• **WHAT IS BEING ASKED**
Transcribe every one of the rows below character for character, and leave the pictures out of your answer.

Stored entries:
★ ★ ★ ★ ★
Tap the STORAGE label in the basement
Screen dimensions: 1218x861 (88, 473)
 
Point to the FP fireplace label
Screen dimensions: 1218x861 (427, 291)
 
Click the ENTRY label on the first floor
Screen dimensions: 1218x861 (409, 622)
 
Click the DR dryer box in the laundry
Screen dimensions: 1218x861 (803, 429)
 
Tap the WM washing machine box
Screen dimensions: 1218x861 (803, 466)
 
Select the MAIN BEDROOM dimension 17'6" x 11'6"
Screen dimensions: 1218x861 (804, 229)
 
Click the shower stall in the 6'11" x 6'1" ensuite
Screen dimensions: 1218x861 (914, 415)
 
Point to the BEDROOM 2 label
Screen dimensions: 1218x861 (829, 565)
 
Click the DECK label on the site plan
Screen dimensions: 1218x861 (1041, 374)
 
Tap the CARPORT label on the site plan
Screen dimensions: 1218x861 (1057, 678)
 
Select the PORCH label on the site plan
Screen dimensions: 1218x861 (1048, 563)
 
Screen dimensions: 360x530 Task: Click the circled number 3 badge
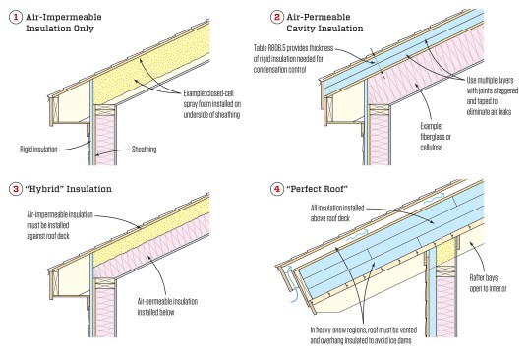[x=14, y=187]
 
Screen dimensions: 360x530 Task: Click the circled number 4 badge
[x=277, y=187]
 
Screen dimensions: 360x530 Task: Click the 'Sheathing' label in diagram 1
[x=145, y=150]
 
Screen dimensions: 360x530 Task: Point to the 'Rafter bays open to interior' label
[x=499, y=261]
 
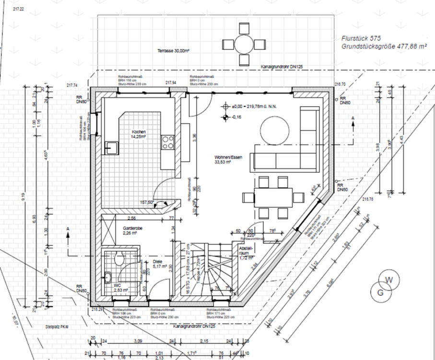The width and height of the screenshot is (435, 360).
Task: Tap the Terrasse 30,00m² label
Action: click(x=173, y=50)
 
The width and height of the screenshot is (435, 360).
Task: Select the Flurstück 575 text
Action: click(x=357, y=37)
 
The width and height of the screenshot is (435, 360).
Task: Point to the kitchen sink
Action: click(x=111, y=148)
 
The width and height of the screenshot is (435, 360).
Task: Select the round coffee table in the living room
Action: click(x=275, y=130)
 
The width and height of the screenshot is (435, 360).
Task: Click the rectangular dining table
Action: click(x=273, y=197)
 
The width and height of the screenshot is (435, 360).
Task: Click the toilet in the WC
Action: click(x=120, y=258)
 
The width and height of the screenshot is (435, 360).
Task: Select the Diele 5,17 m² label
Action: click(x=158, y=264)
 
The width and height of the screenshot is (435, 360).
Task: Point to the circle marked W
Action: click(x=390, y=280)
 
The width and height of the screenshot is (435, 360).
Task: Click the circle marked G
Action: click(x=380, y=291)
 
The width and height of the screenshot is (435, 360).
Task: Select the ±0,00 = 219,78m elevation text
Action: click(x=255, y=107)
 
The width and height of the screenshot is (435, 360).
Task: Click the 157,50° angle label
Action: click(x=146, y=203)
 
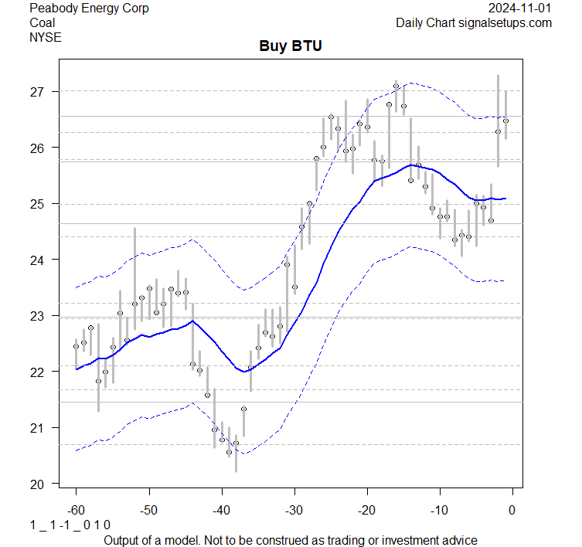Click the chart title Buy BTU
click(290, 46)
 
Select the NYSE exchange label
click(45, 36)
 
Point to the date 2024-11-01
click(520, 8)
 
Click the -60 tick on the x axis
click(76, 510)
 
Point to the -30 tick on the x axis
click(294, 510)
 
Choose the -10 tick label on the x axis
click(439, 510)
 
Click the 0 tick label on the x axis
click(512, 510)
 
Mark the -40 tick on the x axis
click(221, 510)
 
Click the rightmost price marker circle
click(505, 121)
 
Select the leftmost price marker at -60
click(76, 346)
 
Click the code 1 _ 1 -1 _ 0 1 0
click(70, 525)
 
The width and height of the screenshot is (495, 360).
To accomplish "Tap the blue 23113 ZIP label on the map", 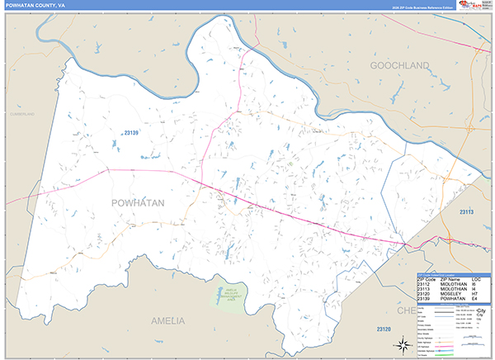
★ ★ ★ ★ ★
• **FINAL ANSWER**
Tap the STORAGE label in the basement
Screen dimensions: 1218x861 (88, 473)
 
Point to the FP fireplace label
Screen dimensions: 1218x861 (427, 291)
 
Click the ENTRY label on the first floor
Screen dimensions: 1218x861 (409, 622)
 
Click the DR dryer box in the laundry
Screen dimensions: 1218x861 (803, 429)
 
Tap the WM washing machine box
Screen dimensions: 1218x861 (803, 466)
 
Select the MAIN BEDROOM dimension 17'6" x 11'6"
Screen dimensions: 1218x861 (804, 229)
 
Click the shower stall in the 6'11" x 6'1" ensuite
Screen dimensions: 1218x861 (914, 415)
 
Point to the BEDROOM 2 label
Screen dimensions: 1218x861 (829, 565)
 
Click the DECK label on the site plan
Screen dimensions: 1218x861 (1041, 374)
 
Tap the CARPORT label on the site plan
Screen dimensions: 1218x861 (1057, 678)
 
Select the PORCH label on the site plan
Screen dimensions: 1218x861 (1048, 563)
 
Screen dimensions: 360x530 Task: Click the circled number 3 badge
[x=14, y=187]
 
Screen dimensions: 360x530 Task: Click the circled number 4 badge
[x=277, y=187]
 
Screen dimensions: 360x530 Task: Click the 'Sheathing' label in diagram 1
[x=145, y=150]
 
Screen dimensions: 360x530 Task: Point to the 'Rafter bays open to interior' label
[x=499, y=261]
 
The width and height of the screenshot is (435, 360).
Task: Tap the Terrasse 30,00m² label
Action: click(x=173, y=50)
 
The width and height of the screenshot is (435, 360).
Task: Select the Flurstück 575 text
Action: click(x=357, y=37)
 
The width and height of the screenshot is (435, 360).
Task: Point to the kitchen sink
Action: click(x=111, y=148)
 
The width and height of the screenshot is (435, 360).
Task: Select the round coffee table in the living room
Action: click(x=275, y=130)
 
The width and height of the screenshot is (435, 360).
Task: Click the rectangular dining table
Action: click(x=273, y=197)
 
The width and height of the screenshot is (435, 360).
Task: Click the toilet in the WC
Action: click(x=120, y=258)
 
The width and height of the screenshot is (435, 360).
Task: Select the Diele 5,17 m² label
Action: click(x=158, y=264)
 
The width and height of the screenshot is (435, 360).
Task: Point to the circle marked W
Action: click(x=390, y=280)
 
The width and height of the screenshot is (435, 360).
Task: Click the circle marked G
Action: click(x=380, y=291)
 
The width and height of the screenshot is (435, 360).
Task: Select the ±0,00 = 219,78m elevation text
Action: click(x=255, y=107)
 
The width and height of the screenshot is (435, 360).
Task: Click the 157,50° angle label
Action: click(x=146, y=203)
 
Click the chart title Buy BTU
click(290, 46)
 
Select the NYSE exchange label
click(45, 36)
 
Point to the date 2024-11-01
click(520, 8)
 
Click the -60 tick on the x axis
click(76, 510)
 
Point to the -30 tick on the x axis
click(294, 510)
 
Choose the -10 tick label on the x axis
click(439, 510)
 
Click the 0 tick label on the x axis
click(512, 510)
 
Mark the -40 tick on the x axis
click(221, 510)
 
Click the rightmost price marker circle
click(505, 121)
 
Select the leftmost price marker at -60
click(76, 346)
 
Click the code 1 _ 1 -1 _ 0 1 0
click(70, 525)
 
The width and height of the screenshot is (495, 360).
To accomplish "Tap the blue 23113 ZIP label on the map", 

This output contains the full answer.